Testing for Numerical Stability and Can AI Help Fix It
Can LLMs fix numerical stability problems in your code. Let’s design a little experiment to find out and how much would you just like a way to just validate your numerical stability across CPU generations and architectures.
I think I’m bored with trying to vibe code a HPC scheduler. I do have another, probably more useful and potentially more feasible use case for your little AI friend though. Numerical Instability.
I don’t think it’s possibly to specify in sufficient detail the test cases (even if you vibe code the tests themselves) when a system becomes as complex as the HPC compute and data scheduling system I was attempting. Without those test cases it’s impossible to have the validation step in the AI generation loop. Without that validation step you’ll never have output that works. Plus, I just keep running out of tokens!
Skill issue? Maybe. Mythos required? We’ll see. I don’t think I’m on Anthropic’s special list though. Oh yea, all I need to do is change the model name in the API call anyway 🤣
I haven’t totally given up; I think I will come back to this when I have a little more time and perhaps money to blow on the experiment. Till then, I have something that might actually work.
If your little LLM pet can scan your code for security vulnerabilities, I wonder if it can also scan your code for numerical stability issues.
I’ve created a test case using QuantLib to price a digital barrier equity option using a Monte Carlo engine. It’s stable across multiple runs on the same machine (i.e. MC stable) but it does give me small but significant differences when run across different CPU architectures.

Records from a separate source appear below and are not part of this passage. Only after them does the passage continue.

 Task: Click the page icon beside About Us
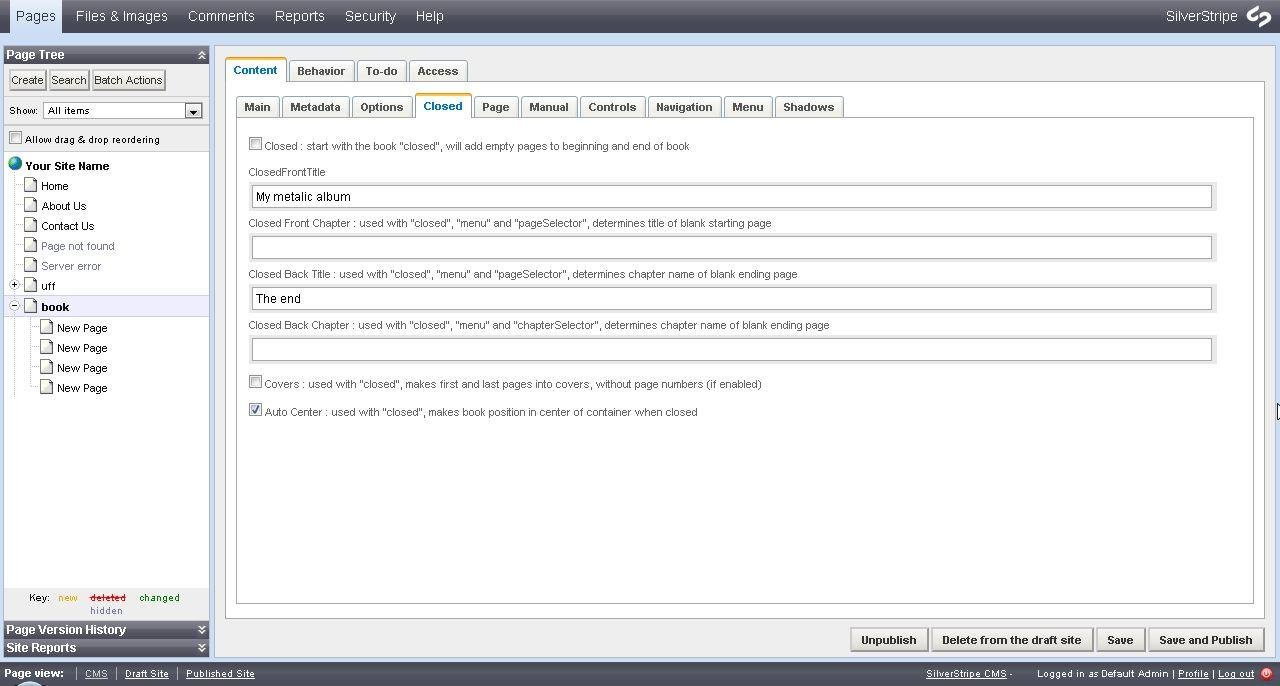tap(29, 205)
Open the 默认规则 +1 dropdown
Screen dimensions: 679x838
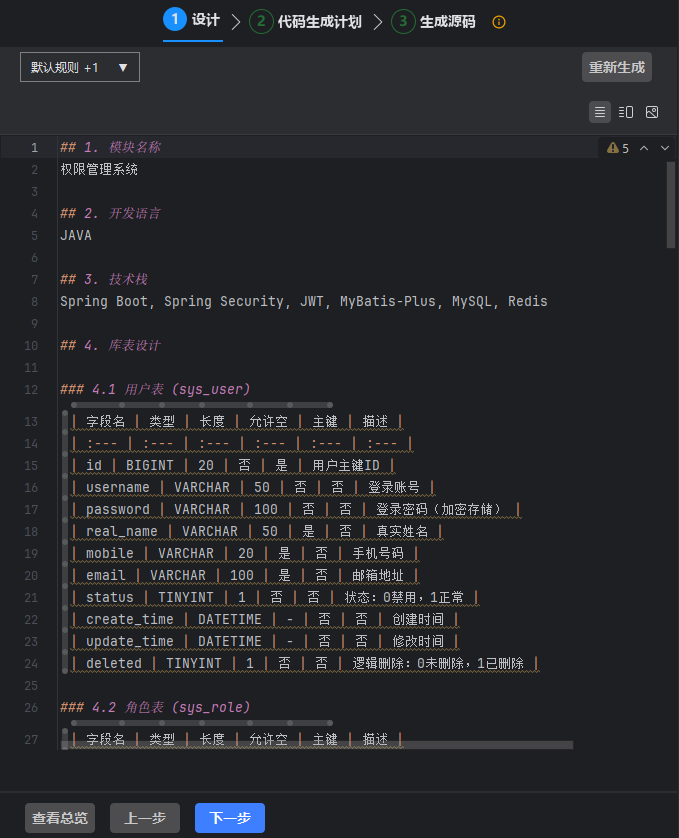click(x=80, y=67)
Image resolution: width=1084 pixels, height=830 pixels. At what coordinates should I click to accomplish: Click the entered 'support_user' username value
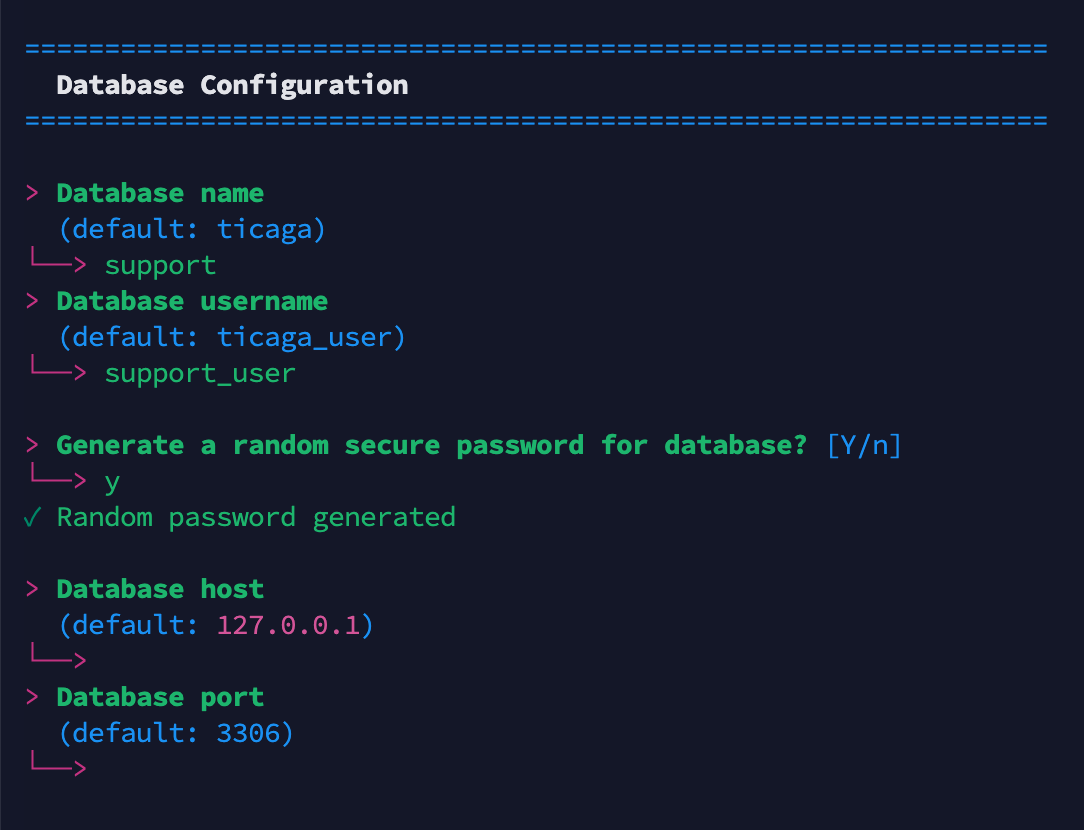[x=200, y=374]
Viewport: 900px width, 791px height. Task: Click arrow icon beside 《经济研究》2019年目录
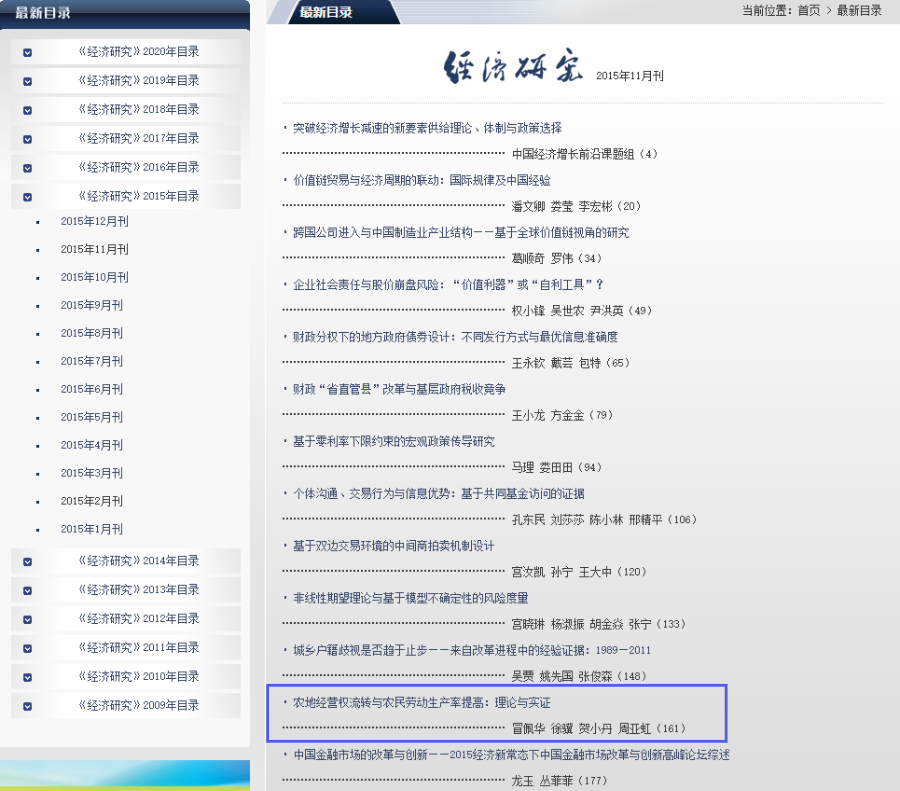pyautogui.click(x=27, y=81)
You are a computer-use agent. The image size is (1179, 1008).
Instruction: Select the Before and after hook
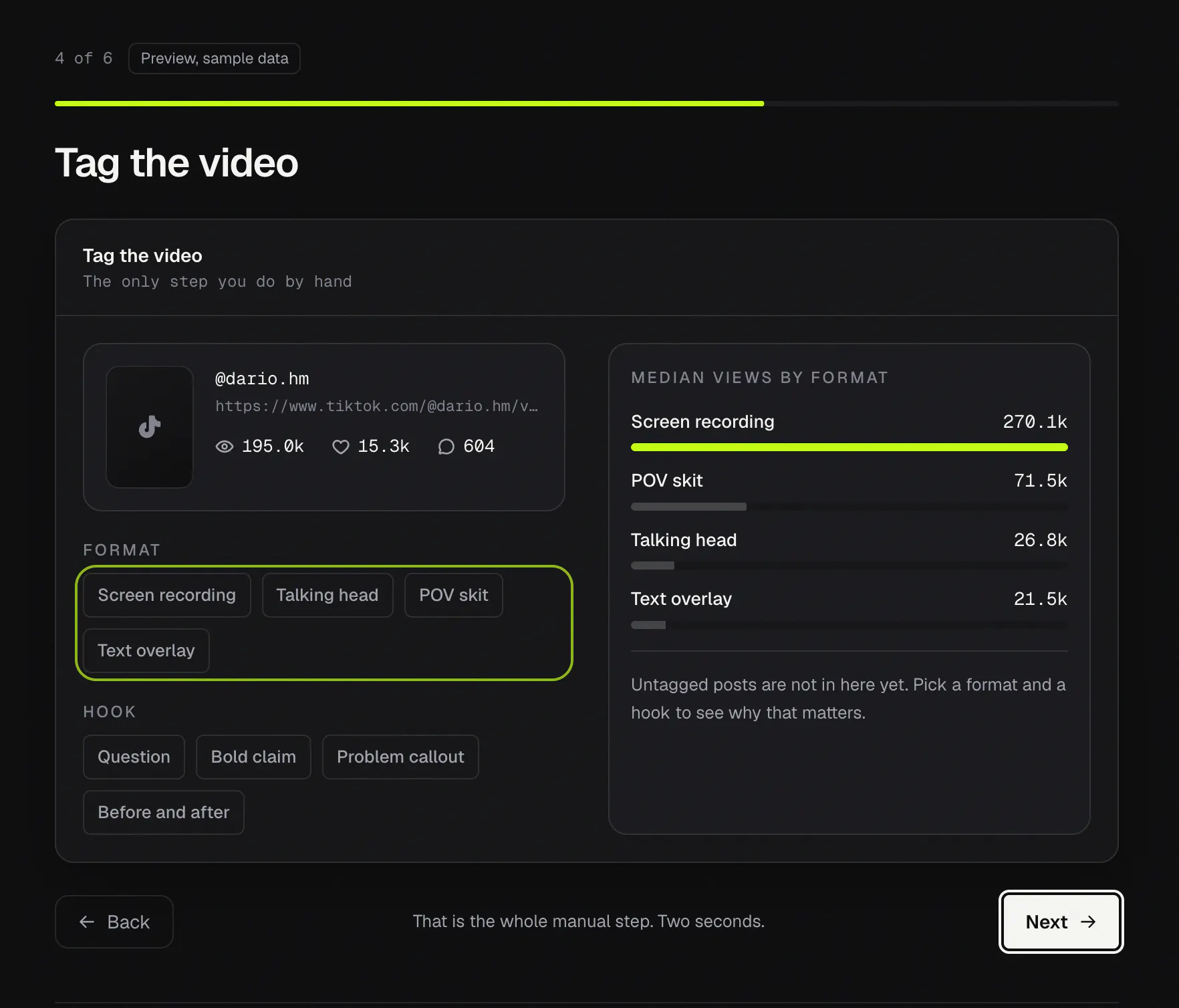pyautogui.click(x=164, y=812)
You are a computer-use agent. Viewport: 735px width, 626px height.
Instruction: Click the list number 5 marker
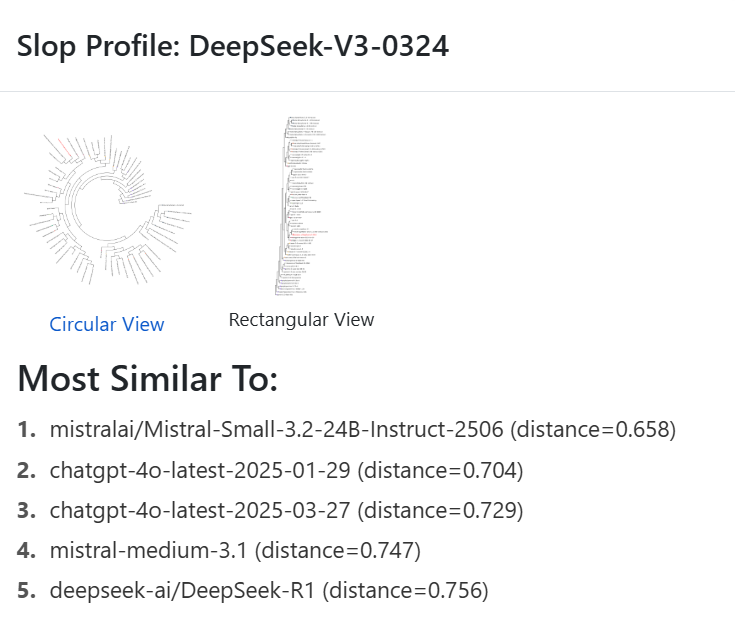tap(27, 590)
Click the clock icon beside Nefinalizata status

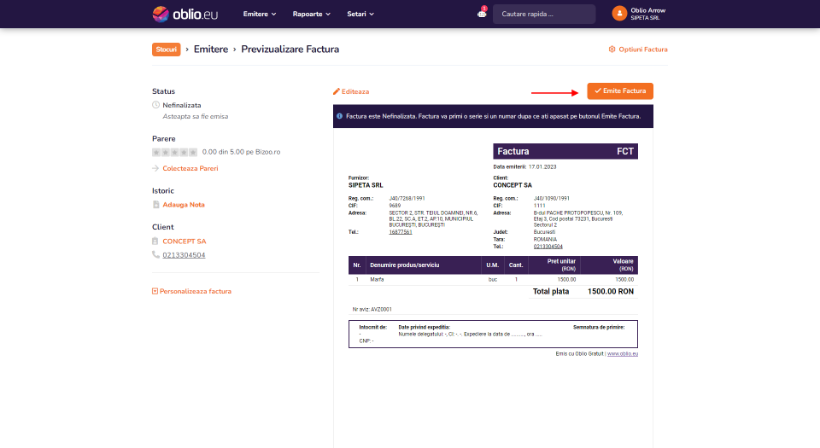pyautogui.click(x=156, y=104)
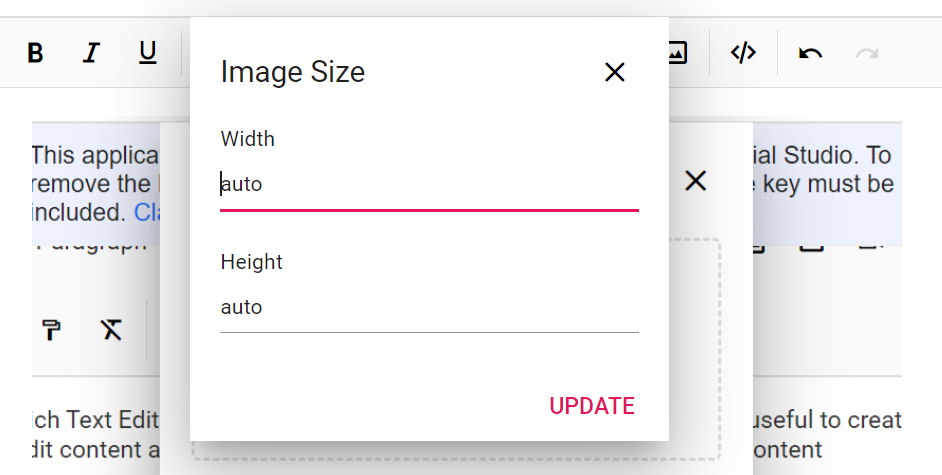Screen dimensions: 942x475
Task: Open the source code view
Action: pos(743,53)
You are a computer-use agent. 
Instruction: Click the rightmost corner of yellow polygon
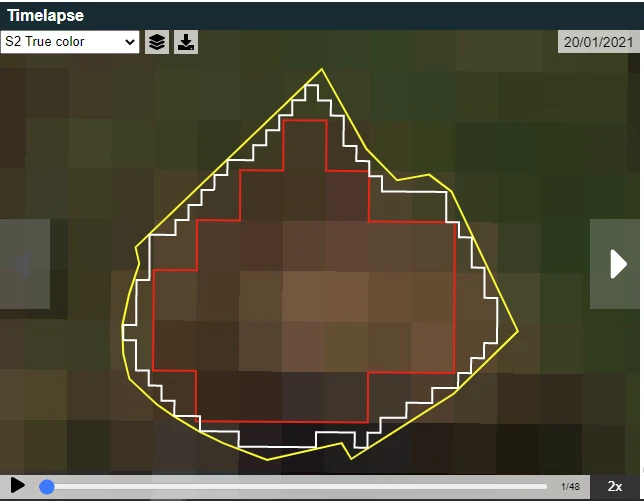[517, 330]
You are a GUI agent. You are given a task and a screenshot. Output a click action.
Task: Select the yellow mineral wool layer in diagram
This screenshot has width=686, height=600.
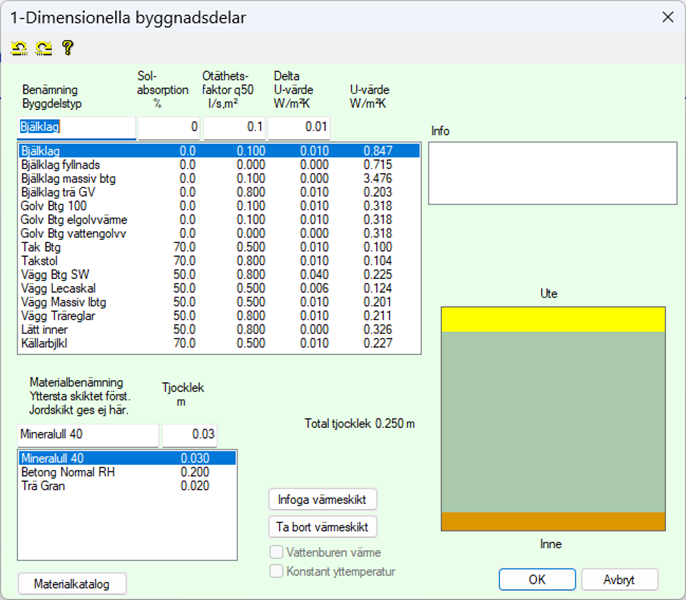553,319
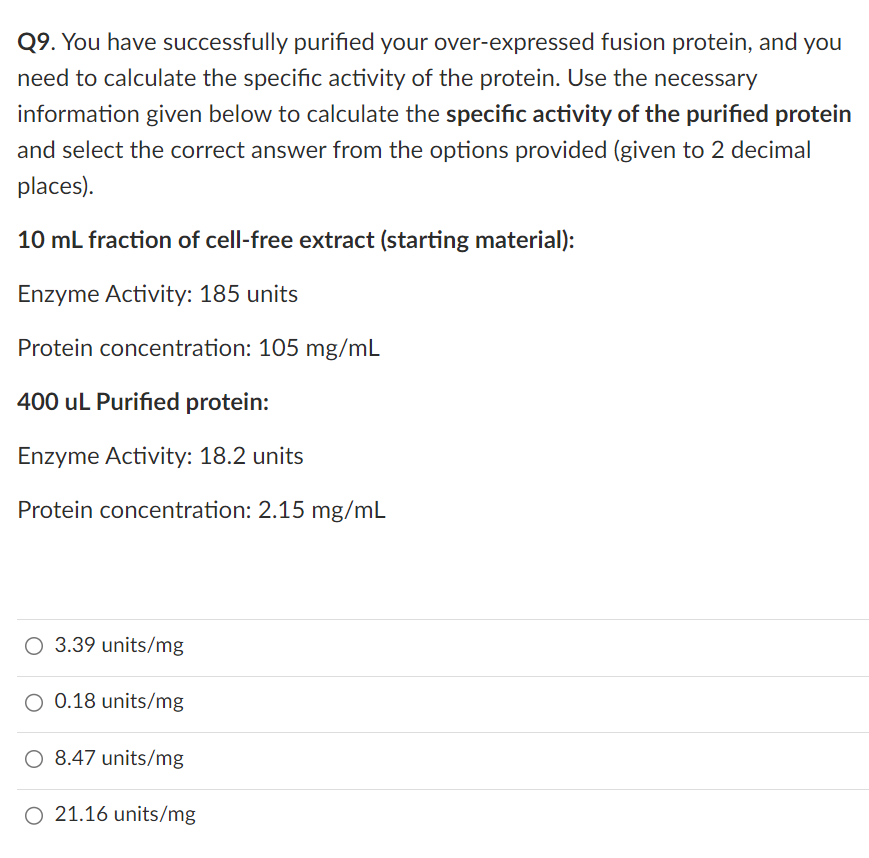Click the 3.39 units/mg answer label
The image size is (869, 858).
click(119, 645)
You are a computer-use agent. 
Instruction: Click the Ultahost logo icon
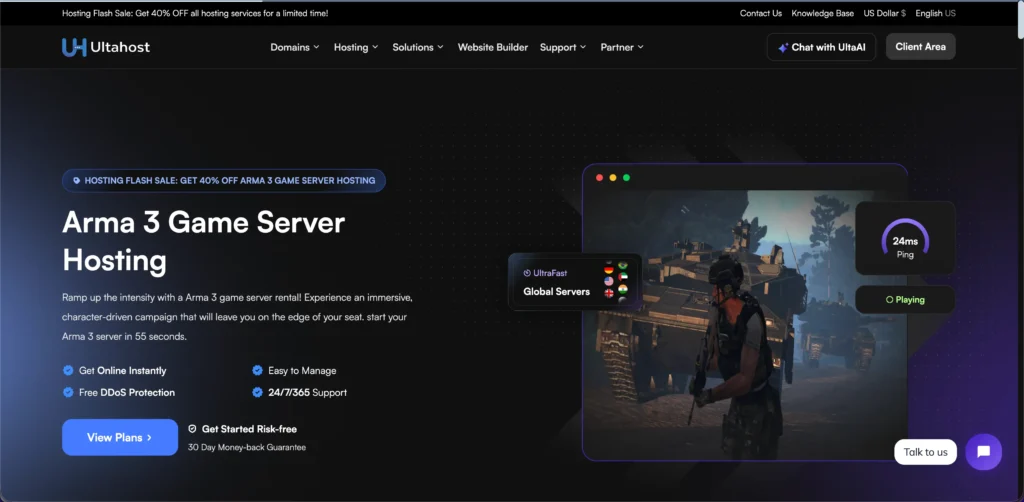74,47
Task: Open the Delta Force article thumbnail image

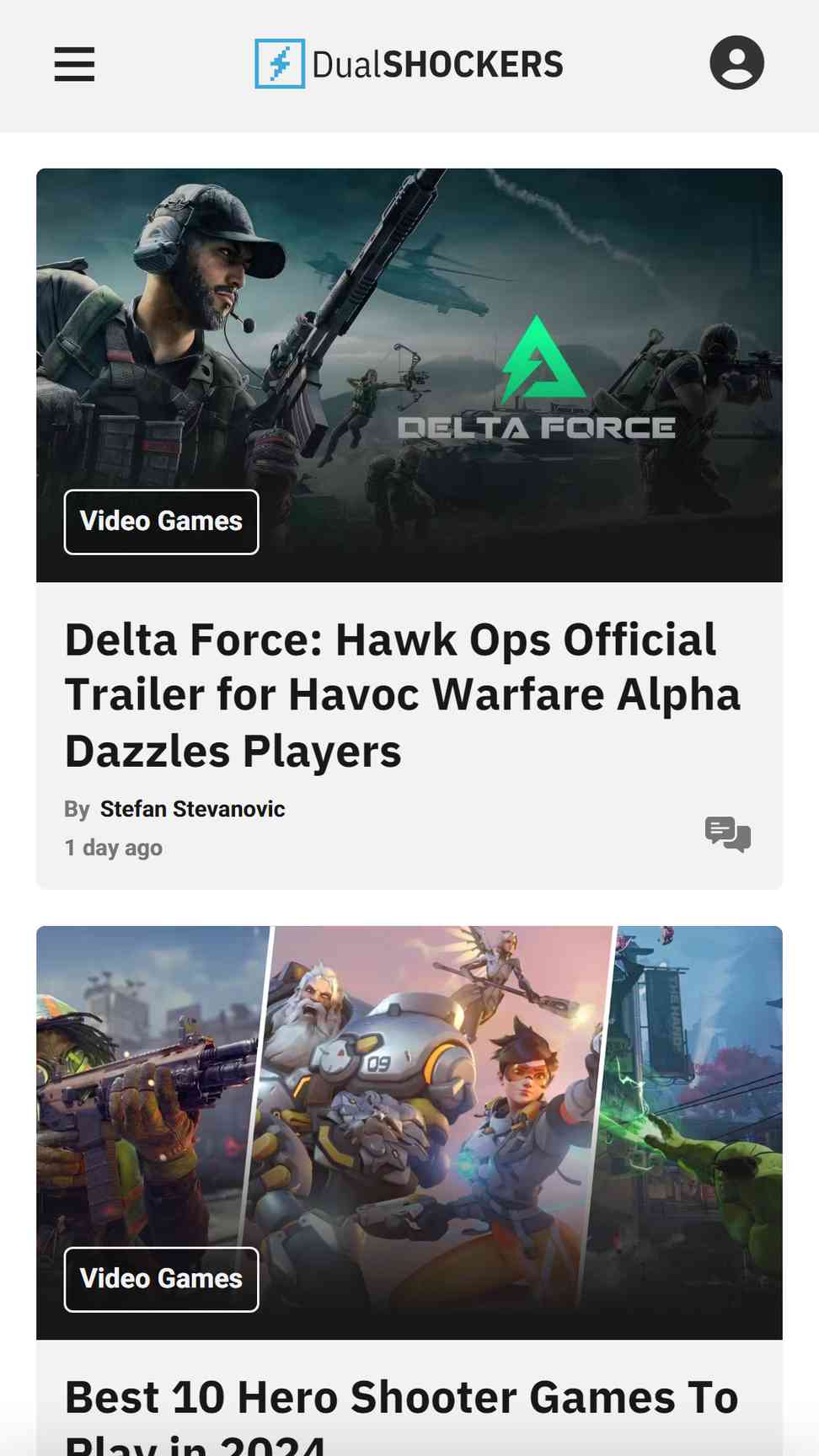Action: [410, 375]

The next step is to create that all important automated verification. I have a couple of choices here and I’d like a little input from you. I could just have a couple of machines that I let run Claude run wild on with SSH access and see what it does and just compare numbers coming out the end. Cheap to do. Not very useful once it’s done. Or I could take the engine behind FLOPx that runs all our cloud benchmarks and change it every so slightly so that it can it runs a numerical stability test instead. That would give me a reusable, way to plug in any code to be run across multiple cloud VMs and then validate the answers from each are the same.
In the same way that we can now confidently and consistently benchmark cloud VMs at scale, this would allow us to validate numerical stability across multiple CPU generations and architectures. For the cost of running a few spot VMs.
In either case, I can then create a harness that attempts to find (and fix) the numerical stability problem – perhaps I can create a skill that allows it to use our Intel PIN tool extensions to help – using the aforementioned validation in a Karpathy style auto research loop and let it get on with it while I sleep. Might still need mountain of tokens though.
My question to you is: Do you care about having a numerical stability verification system? Or shall just write a bash script comparing two numbers and let Claude run rampant on two or three sandboxes.